За окнами стояла редкая синеватая мгла. Медленно светлело небо. Скоро утро! Минею трудно было оставаться наедине со своими чувствами. Побежать бы сейчас по темной улице, постучать в ставни окошек, встретить вместе с товарищами солнце на берегу реки!
«Друзья! — мысленно обращался он к ним. — Мы счастливы, мы знаем, где правда, боремся за нее и приближаем ее торжество! И коль самим не дождаться его, что же, в нашей песне хорошо говорится: «Если ж погибнуть придется в тюрьмах и шахтах сырых, дело всегда отзовется на поколеньях живых!..»
И, подумав секунду, Миней заканчивает листовку словами любимой песни.
Ставни были закрыты, дверь заперта на засов, поднята половица подполья. В отверстии показалась голова с темными растрепанными волосами. Миней осторожно, за два верхних угла, держал не просохший еще гектографированный листок.
Присев на корточки, все впились глазами в длинную узкую полоску бумаги. Читали молча, сосредоточенно, словно текст не был читан и обсужден много раз. Наконец раздался голос Гонцова:
— Здорово! Как в самой настоящей типографии!
— А ведь это торжественная минута, товарищи, — тихо сказал Кеша. — Первая гектографированная прокламация Читинского комитета!
Миней сел на половицу, положил перед собой оттиск:
— Пройдут годы, друзья, и наши идеи будут развиваться в книгах, изданных тысячными тиражами, и в миллионах газет, отпечатанных в типографиях…
— А сейчас перед нами только узенькие полоски плохой бумаги и старый гектограф в подвале для картошки… Но все равно: это торжественная минута! — повторил Кеша.

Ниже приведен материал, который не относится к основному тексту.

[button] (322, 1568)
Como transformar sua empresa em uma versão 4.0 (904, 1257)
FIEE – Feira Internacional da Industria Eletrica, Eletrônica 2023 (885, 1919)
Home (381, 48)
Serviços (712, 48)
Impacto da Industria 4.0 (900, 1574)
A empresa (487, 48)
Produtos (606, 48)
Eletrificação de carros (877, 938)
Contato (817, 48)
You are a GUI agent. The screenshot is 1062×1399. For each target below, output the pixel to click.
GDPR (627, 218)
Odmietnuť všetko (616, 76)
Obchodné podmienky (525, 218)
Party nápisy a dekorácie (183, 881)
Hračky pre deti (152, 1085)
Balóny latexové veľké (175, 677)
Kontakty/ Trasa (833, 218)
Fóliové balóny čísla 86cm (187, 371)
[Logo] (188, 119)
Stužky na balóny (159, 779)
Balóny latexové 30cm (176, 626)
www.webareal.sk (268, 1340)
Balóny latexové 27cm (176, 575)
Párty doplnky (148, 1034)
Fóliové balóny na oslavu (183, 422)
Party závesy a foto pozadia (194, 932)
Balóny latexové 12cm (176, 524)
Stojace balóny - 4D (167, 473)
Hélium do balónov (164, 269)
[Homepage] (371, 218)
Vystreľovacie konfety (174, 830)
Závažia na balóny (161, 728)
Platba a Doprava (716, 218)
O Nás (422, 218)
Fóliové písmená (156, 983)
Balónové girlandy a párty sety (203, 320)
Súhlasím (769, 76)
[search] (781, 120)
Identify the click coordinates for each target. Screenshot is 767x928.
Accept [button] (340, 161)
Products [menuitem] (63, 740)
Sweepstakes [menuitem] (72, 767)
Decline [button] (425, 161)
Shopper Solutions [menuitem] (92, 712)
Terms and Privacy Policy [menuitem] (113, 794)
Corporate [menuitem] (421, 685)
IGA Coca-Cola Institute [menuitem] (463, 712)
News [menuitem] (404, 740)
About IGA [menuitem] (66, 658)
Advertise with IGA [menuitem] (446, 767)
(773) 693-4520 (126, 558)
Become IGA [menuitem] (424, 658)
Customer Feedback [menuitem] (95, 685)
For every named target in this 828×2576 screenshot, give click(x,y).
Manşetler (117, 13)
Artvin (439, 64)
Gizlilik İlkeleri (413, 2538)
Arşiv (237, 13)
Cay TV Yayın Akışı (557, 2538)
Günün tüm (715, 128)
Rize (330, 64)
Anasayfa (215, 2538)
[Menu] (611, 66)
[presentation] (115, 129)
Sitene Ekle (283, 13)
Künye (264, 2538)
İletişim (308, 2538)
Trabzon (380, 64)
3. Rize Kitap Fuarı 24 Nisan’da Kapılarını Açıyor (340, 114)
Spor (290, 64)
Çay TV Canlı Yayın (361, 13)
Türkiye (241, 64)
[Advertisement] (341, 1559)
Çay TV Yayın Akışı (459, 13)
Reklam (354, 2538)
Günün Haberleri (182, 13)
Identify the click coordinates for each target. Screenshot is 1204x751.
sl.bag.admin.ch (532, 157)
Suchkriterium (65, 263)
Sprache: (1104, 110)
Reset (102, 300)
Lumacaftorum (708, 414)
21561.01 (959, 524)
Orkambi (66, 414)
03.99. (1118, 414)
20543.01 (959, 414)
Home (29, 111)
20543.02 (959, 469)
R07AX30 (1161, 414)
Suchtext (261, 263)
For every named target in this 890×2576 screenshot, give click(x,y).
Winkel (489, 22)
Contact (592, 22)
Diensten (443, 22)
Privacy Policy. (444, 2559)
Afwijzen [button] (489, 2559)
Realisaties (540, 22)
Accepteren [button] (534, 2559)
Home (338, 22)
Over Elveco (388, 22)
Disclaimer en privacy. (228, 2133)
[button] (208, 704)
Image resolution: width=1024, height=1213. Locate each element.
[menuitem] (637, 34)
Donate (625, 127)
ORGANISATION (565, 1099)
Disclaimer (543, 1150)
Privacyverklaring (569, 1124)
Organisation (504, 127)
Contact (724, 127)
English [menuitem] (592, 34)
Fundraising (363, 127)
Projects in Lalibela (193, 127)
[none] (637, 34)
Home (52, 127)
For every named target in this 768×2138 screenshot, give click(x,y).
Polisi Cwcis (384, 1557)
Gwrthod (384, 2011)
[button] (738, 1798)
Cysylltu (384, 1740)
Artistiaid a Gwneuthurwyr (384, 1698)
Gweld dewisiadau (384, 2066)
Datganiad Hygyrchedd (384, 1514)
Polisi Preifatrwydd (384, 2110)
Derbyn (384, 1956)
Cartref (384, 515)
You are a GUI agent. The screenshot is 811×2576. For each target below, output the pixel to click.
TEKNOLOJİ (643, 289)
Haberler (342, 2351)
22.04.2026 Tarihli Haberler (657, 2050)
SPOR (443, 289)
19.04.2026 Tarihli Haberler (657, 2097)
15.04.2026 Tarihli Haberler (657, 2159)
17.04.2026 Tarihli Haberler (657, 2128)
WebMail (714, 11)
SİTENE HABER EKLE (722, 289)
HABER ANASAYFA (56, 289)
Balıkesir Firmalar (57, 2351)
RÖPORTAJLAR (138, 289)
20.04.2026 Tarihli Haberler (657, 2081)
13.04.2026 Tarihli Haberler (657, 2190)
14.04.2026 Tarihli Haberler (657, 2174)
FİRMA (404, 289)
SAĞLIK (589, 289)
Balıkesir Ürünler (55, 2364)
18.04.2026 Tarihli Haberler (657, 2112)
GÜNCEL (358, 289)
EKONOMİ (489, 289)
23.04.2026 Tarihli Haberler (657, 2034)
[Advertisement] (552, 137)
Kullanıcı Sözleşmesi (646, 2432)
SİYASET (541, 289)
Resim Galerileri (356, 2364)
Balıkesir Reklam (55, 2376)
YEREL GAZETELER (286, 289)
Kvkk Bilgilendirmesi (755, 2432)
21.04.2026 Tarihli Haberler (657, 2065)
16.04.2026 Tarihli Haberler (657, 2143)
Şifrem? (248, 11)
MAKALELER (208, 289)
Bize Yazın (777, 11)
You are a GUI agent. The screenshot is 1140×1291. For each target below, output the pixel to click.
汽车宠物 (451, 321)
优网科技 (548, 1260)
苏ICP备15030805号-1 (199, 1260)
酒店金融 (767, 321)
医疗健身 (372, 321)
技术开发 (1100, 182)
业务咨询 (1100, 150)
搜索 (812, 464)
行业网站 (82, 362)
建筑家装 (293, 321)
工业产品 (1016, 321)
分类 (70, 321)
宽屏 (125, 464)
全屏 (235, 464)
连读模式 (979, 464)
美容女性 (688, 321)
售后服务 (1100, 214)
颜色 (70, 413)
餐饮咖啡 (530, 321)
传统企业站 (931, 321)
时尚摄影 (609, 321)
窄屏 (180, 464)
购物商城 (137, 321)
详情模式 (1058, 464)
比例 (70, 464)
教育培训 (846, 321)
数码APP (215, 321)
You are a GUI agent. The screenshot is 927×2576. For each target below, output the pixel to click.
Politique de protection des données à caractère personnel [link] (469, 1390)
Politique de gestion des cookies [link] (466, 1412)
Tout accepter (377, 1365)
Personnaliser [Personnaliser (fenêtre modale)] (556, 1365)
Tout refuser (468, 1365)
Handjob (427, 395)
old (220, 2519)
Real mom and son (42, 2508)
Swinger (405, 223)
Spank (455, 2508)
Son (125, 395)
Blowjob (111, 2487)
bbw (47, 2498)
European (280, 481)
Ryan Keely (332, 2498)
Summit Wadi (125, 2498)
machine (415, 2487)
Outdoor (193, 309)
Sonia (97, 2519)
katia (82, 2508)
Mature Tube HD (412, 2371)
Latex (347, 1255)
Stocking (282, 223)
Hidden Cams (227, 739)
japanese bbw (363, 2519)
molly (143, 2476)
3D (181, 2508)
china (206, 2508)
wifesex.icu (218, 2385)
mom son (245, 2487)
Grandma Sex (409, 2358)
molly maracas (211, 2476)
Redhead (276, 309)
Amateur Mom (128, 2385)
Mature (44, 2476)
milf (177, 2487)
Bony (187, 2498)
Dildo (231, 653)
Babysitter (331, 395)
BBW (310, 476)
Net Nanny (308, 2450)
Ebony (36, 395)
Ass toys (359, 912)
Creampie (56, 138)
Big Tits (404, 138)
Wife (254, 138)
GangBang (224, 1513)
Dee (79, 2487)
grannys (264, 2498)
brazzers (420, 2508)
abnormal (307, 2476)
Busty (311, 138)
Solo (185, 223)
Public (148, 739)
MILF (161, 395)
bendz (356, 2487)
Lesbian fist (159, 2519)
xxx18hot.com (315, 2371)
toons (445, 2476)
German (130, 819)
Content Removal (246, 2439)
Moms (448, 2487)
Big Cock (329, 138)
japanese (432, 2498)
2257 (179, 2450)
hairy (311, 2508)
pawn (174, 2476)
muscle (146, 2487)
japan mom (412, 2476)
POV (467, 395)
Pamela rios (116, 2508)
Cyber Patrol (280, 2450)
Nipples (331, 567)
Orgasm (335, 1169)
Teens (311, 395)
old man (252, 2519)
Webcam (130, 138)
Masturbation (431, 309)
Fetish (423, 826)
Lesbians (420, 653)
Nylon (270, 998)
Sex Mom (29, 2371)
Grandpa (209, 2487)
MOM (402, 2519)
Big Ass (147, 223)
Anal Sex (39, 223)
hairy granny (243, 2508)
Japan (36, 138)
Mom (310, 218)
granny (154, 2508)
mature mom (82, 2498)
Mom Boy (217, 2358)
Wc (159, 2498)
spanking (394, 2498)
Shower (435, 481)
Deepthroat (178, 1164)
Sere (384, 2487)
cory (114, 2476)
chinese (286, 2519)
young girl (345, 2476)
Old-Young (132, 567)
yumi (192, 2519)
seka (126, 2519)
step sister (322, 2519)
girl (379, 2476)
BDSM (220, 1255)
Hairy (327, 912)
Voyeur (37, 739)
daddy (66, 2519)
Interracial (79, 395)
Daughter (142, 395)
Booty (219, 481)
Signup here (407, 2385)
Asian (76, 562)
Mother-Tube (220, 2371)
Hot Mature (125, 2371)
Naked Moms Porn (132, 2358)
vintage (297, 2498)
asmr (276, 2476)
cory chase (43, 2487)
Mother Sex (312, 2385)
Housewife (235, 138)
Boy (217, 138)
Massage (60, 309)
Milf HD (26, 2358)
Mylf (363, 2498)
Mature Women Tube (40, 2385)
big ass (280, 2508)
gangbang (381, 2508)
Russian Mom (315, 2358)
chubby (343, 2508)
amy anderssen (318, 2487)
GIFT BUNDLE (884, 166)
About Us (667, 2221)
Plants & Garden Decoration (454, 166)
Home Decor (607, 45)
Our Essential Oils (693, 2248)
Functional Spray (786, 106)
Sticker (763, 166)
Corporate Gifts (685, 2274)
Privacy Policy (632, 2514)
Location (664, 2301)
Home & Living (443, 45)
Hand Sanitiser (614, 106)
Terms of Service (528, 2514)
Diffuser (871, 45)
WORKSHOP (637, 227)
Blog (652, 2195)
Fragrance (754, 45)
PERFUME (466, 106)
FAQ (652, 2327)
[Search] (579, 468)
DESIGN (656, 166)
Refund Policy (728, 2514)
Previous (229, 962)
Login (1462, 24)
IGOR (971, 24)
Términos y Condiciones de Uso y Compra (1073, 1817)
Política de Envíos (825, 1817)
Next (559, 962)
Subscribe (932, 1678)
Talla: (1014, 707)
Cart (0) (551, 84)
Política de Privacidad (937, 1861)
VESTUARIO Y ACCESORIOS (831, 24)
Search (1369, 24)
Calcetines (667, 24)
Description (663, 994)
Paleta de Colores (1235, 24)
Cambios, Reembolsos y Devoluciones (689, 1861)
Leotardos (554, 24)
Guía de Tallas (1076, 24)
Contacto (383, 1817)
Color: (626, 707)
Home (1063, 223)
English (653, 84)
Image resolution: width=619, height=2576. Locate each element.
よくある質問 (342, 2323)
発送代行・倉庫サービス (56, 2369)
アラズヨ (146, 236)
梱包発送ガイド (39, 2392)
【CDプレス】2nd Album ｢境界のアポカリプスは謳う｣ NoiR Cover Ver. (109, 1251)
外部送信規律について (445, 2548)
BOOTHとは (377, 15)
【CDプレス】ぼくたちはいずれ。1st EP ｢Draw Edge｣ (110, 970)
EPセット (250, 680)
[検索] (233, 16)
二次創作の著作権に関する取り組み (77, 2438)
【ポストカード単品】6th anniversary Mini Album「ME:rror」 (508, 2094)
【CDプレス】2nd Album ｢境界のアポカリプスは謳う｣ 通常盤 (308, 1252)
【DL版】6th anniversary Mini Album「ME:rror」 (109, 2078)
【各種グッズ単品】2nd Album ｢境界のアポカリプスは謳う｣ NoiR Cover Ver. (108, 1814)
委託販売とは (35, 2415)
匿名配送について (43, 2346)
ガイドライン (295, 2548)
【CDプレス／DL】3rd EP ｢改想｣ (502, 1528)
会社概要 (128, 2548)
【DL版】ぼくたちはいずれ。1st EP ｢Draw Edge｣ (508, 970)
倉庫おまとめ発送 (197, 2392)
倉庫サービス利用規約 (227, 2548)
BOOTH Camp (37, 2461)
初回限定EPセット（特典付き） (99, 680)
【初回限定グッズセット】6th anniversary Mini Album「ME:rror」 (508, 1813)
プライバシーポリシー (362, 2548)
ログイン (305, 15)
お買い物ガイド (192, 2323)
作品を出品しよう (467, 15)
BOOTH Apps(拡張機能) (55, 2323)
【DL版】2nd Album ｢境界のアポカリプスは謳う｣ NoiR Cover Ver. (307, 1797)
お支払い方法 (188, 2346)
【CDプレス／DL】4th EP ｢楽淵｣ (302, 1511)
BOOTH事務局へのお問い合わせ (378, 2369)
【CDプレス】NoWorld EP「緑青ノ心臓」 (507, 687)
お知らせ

Бочаров снял очки и откровенно вытер платком глаза. Товарищи переглянулись. Как бы со стороны они увидели себя в невзрачной комнате, с нависшими над головой балками потолка, с тусклой лампой на полу.
Иван Иванович взял листок, положил себе на колено.
— Извольте видеть: если вы намажете клеем только уголки, то ветер вздует середину и разорвет листок пополам. Если вы приклеите середину, будут болтаться края. Значит, кисточкой следует провести по всем четырем краям листка. Тогда листок будет приклеен аккуратно, прочно. Сразу видно будет: делали не впопыхах, а с пониманием, с любовью! «Значит, и другие свои дела
— Ну, давайте расходиться. Я отправляюсь в казармы, — объявил Миней.
— Я снова прошу: эти пункты передай мне! Вот уж глупо будет, если часовой задержит секретаря комитета!
— Оставь, Алексей. Не вноси беспорядок.
Кеша поставил лампу на стол, подкрутил фитиль. Четыре головы склонились над истрепанным планом города, размеченным крестиками. Стало тихо. За печкой скрипучим голосом заговорил сверчок.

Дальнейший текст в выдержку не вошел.